Chapter One begins with an account by the late Lizzie Eugene Wright detailing the history of her grandparents and parents in the River Parishes. Her grandfather, Charlie Thompson, resided in an area of St. Charles Parish now known as St. Rose along with his wife, Millie Williams, and his brother, Sam Thompson. It was said that Charlie was a Native American who wore his hair long and rode a white horse.

During the winter months, he ran the sugar mill and worked in the blacksmith shop on the Terre Haute Plantation grounds (a site that has been restored by Cargill and is now identified as the Graugnard House) in St. John the Baptist Parish.

He brought his daughter Mary along to work in the house he lived in during the harvesting season. It was around this time, during the Reconstruction Era that followed the Civil War, that Mary Thompson met Jack Eugene. Together, they started the Thompson-Eugene legacy.

Lizzie Eugene Wright stated that her father, Jack Eugene, was born in 1866 “in the yard of his mother’s white people” on the grounds of the Ory Plantation, now known as San Francisco Plantation in Garyville.

Years after the Family Notes were written, Battiste visited San Francisco Plantation. She remembers the tone of her mother’s voice, solemn and certain, when she said, “This is the place.”

When Battiste asked about the “Ory Plantation” name, a curator was adamant that the Ory family had never owned the grounds. However, according to Battiste, a mention of the Ory family owning the site appeared on the San Francisco Plantation’s website a month later.

Battiste is excited to continue unraveling the mystery through her genealogy research, since the website lists the timeframe of the Ory family owning the home as the early 20th Century, while the family notes indicate the family owned the grounds more than 40 years earlier.

Battiste said The Legacy Papers represent a living, breathing document. The book is revised once a year to include new discoveries, and Battiste is working with a historian to confirm details about the San Francisco Plantation ownership for a future revision. Newly uncovered details about the family of Jack Eugene will be included in this year’s revision.

Battiste has learned a lot about American history in the process, as the original Family Notes included references to Reconstruction and the 13th and 14th amendments. The Legacy Papers also includes a chapter on the plight of African Americans through the years covered by the book. The social commentary in the book speaks on modern-day racial issues in America that became national news topics in 2020, months after its original publication.
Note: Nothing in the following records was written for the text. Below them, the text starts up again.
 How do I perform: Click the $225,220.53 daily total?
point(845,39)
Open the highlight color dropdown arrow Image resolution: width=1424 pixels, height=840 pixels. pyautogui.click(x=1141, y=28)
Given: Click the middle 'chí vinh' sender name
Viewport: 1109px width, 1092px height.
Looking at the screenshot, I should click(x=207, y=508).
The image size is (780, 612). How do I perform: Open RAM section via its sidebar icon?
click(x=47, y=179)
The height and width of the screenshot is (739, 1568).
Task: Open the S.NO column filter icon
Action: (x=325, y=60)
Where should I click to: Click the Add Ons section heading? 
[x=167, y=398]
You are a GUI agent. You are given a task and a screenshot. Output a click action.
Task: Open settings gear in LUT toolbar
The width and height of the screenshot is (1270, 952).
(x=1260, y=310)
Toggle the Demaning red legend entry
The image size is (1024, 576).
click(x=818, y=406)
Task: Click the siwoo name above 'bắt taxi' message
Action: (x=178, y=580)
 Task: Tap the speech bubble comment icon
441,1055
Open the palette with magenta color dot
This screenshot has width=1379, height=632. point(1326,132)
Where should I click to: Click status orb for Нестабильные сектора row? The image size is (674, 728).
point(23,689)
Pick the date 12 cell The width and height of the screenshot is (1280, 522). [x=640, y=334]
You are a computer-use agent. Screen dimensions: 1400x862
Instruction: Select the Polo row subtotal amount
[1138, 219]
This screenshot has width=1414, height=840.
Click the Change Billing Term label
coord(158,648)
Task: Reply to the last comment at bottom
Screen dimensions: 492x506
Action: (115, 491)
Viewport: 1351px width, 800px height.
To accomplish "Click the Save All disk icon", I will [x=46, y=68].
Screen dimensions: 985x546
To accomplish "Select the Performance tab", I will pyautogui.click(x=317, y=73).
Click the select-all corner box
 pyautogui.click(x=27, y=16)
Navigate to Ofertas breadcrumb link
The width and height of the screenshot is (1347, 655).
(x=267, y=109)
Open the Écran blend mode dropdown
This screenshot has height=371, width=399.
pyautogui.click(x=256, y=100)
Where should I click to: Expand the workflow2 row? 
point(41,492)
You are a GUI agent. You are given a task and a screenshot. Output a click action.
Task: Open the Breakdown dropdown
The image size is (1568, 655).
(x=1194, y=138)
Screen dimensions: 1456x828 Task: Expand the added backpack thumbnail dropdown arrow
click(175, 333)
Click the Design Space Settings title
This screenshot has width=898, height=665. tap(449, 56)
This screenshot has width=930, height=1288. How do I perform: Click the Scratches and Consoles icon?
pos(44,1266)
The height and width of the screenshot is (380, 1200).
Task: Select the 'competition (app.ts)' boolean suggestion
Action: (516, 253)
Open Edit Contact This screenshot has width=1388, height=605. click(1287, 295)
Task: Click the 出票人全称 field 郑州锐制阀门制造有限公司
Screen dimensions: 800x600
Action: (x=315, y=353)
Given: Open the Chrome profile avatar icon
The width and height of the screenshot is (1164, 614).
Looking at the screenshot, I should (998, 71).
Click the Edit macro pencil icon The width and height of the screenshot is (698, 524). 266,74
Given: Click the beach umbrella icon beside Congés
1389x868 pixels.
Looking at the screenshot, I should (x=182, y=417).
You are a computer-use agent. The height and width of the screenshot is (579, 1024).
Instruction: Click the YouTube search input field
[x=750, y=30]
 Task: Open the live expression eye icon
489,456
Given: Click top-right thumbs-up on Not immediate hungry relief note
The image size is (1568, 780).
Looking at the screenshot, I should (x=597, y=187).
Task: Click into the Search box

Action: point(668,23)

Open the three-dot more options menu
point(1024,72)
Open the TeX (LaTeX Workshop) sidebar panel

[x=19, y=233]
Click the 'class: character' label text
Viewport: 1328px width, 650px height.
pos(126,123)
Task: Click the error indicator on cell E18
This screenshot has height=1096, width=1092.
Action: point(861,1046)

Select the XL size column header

“In 2019, the book was finished. I knew something was missing from the book, and I couldn’t publish it yet. I read the book and her original papers again, and I realized the setting was missing,” Battiste said. “The overall work is a message of family and country.”

“The Legacy Papers: The Thompson-Eugene Family and Our River Road Connection” is available on Amazon. The Library of Congress Control Number is: 2019471015.